Your instructions:
Rewrite the source data below, putting "desktop assistant" wherever "computer-use agent" appears and keeping everything else the same.
┌─ Material provided
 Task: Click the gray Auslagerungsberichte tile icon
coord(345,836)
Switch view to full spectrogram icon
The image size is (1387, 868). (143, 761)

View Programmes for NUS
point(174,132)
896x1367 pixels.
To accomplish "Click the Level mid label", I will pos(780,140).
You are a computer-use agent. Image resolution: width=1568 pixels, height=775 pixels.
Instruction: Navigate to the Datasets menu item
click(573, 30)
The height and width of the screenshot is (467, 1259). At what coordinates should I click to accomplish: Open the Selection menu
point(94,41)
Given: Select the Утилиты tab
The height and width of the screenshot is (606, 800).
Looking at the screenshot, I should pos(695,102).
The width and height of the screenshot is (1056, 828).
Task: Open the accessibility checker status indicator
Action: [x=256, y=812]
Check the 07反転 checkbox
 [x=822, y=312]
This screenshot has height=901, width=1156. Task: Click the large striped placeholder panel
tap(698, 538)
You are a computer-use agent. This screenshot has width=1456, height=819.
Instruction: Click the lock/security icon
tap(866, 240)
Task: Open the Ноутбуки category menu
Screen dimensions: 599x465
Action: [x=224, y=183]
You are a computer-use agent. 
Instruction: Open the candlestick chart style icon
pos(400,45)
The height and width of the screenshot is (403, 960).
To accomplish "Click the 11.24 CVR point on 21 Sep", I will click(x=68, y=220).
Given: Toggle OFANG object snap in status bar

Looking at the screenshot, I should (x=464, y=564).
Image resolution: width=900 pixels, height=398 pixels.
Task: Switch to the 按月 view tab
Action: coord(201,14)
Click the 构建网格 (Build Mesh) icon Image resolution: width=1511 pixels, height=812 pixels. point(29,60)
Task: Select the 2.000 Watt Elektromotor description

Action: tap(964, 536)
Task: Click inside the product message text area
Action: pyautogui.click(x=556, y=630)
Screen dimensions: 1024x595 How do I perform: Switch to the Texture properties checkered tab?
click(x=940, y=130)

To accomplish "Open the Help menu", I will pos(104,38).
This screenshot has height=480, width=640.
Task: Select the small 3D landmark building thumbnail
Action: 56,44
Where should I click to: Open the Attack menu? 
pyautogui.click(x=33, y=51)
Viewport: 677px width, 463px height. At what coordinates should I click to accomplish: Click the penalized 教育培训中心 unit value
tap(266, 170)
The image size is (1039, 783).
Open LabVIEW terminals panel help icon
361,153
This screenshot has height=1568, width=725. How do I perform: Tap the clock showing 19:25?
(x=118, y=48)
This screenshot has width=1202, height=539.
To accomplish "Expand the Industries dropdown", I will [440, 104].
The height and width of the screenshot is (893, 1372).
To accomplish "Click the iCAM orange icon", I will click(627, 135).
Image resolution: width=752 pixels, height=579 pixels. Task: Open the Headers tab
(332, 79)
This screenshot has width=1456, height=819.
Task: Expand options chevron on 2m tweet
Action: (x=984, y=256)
└─
Correct response:
 Task: Click the gray Auslagerungsberichte tile icon
coord(345,836)
Switch view to full spectrogram icon
The image size is (1387, 868). (143, 761)

View Programmes for NUS
point(174,132)
896x1367 pixels.
To accomplish "Click the Level mid label", I will pos(780,140).
You are a desktop assistant. Image resolution: width=1568 pixels, height=775 pixels.
Instruction: Navigate to the Datasets menu item
click(573, 30)
The height and width of the screenshot is (467, 1259). At what coordinates should I click to accomplish: Open the Selection menu
point(94,41)
Given: Select the Утилиты tab
The height and width of the screenshot is (606, 800).
Looking at the screenshot, I should pos(695,102).
The width and height of the screenshot is (1056, 828).
Task: Open the accessibility checker status indicator
Action: [x=256, y=812]
Check the 07反転 checkbox
 [x=822, y=312]
This screenshot has height=901, width=1156. Task: Click the large striped placeholder panel
tap(698, 538)
You are a desktop assistant. This screenshot has width=1456, height=819.
Instruction: Click the lock/security icon
tap(866, 240)
Task: Open the Ноутбуки category menu
Screen dimensions: 599x465
Action: [x=224, y=183]
You are a desktop assistant. 
Instruction: Open the candlestick chart style icon
pos(400,45)
The height and width of the screenshot is (403, 960).
To accomplish "Click the 11.24 CVR point on 21 Sep", I will click(x=68, y=220).
Given: Toggle OFANG object snap in status bar

Looking at the screenshot, I should (x=464, y=564).
Image resolution: width=900 pixels, height=398 pixels.
Task: Switch to the 按月 view tab
Action: coord(201,14)
Click the 构建网格 (Build Mesh) icon Image resolution: width=1511 pixels, height=812 pixels. point(29,60)
Task: Select the 2.000 Watt Elektromotor description

Action: tap(964, 536)
Task: Click inside the product message text area
Action: pyautogui.click(x=556, y=630)
Screen dimensions: 1024x595 How do I perform: Switch to the Texture properties checkered tab?
click(x=940, y=130)

To accomplish "Open the Help menu", I will pos(104,38).
This screenshot has height=480, width=640.
Task: Select the small 3D landmark building thumbnail
Action: 56,44
Where should I click to: Open the Attack menu? 
pyautogui.click(x=33, y=51)
Viewport: 677px width, 463px height. At what coordinates should I click to accomplish: Click the penalized 教育培训中心 unit value
tap(266, 170)
The image size is (1039, 783).
Open LabVIEW terminals panel help icon
361,153
This screenshot has height=1568, width=725. How do I perform: Tap the clock showing 19:25?
(x=118, y=48)
This screenshot has width=1202, height=539.
To accomplish "Expand the Industries dropdown", I will [440, 104].
The height and width of the screenshot is (893, 1372).
To accomplish "Click the iCAM orange icon", I will click(627, 135).
Image resolution: width=752 pixels, height=579 pixels. Task: Open the Headers tab
(332, 79)
This screenshot has width=1456, height=819.
Task: Expand options chevron on 2m tweet
Action: (x=984, y=256)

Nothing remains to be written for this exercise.